Why do we believe the Jury system just?

In 1844, in a speech to the House of Lords, Lord Denman, then Lord Chief Justice, said that “trial by jury itself, instead of being a security to persons accused, will be a delusion, a mockery and a snare”. But we still choose to believe that juries represent true justice and choose to ignore the reality that often the verdict reached is the result of one advocate being more eloquent and persuasive than the other.

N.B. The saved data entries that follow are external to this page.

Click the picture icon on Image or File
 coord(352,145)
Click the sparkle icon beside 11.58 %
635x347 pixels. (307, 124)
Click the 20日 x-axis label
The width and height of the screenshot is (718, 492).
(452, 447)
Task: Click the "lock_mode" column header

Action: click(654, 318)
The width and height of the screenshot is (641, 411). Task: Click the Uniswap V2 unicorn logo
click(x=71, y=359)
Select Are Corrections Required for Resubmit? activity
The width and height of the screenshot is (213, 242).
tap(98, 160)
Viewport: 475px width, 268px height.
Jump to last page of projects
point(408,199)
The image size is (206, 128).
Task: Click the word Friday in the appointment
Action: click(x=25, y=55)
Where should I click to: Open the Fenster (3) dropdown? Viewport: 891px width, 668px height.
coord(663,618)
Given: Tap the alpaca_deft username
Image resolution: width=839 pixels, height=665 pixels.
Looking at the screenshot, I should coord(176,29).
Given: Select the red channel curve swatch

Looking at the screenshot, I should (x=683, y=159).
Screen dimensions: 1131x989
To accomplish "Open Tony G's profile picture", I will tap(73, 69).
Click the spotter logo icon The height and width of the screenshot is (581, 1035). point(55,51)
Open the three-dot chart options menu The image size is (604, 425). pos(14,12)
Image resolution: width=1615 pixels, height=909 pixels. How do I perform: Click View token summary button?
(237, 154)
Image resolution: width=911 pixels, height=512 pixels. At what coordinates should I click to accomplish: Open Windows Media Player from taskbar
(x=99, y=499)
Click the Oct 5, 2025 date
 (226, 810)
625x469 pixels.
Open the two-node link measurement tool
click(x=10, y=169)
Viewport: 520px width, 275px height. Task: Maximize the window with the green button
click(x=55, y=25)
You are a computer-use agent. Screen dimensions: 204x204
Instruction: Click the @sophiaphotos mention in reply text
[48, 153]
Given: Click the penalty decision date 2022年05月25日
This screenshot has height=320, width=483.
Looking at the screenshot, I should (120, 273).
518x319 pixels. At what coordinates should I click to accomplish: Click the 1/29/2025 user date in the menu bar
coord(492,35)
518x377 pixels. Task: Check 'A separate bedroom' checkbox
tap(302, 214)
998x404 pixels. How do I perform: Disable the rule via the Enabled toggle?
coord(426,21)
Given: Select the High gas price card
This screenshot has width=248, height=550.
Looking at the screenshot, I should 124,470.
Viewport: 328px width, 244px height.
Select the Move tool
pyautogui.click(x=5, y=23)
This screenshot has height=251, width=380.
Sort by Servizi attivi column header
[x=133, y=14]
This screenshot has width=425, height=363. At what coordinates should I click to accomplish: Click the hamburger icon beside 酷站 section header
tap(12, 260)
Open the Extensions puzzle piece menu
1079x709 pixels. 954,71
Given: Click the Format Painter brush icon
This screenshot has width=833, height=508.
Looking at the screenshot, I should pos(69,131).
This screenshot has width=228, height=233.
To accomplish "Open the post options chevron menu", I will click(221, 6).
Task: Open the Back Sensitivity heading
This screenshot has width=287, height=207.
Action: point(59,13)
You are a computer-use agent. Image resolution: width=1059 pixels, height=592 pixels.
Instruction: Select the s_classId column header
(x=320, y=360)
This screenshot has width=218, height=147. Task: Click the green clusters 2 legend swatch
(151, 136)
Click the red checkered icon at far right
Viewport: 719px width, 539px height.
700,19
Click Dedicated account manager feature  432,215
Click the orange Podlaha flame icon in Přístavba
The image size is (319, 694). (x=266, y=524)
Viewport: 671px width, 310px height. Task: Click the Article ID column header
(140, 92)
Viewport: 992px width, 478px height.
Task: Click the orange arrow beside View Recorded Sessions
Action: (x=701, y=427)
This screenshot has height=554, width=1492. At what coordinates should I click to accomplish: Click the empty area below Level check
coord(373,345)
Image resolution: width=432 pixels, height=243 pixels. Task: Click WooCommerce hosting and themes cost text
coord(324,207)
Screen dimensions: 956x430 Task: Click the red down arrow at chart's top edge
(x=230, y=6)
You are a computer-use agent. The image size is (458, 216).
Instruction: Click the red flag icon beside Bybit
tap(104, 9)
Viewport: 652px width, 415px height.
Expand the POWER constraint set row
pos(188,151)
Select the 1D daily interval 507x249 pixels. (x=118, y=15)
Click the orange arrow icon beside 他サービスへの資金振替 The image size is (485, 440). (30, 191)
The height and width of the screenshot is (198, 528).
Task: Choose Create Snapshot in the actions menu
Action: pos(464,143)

From time to time evidence suggests that jurors are lacking in self understanding, regularly wrong and, equally, often not valued. One such case hit the headlines a few days ago and surely raises yet again the question as to why we so willingly step forward to pass judgement on others. The case at issue was the Imperial Consolidated Group trial which dragged on for 150 days. A juror sent a two page letter to David Cameron to complain primarily about the unfairness of such lengthy trials on jurors. Ironically the letter was sent before Mrs Justice Gloster began her summing up which itself stretched over 11 days at Blackfriars Crown Court.

In the letter the juror raised such issues as the stress of having to sit in intense concentration for eight months (it had originally been advised that it would last for under half that time). Also mentioned was the fear of being late or becoming ill, the burden of carrying out a civic duty for so long without break and the sense of being trapped. The juror also worried about the stress on the defendants, Jared Brook and Lincoln Fraser especially as she was aware that they had already been tried by a jury which could not reach a verdict.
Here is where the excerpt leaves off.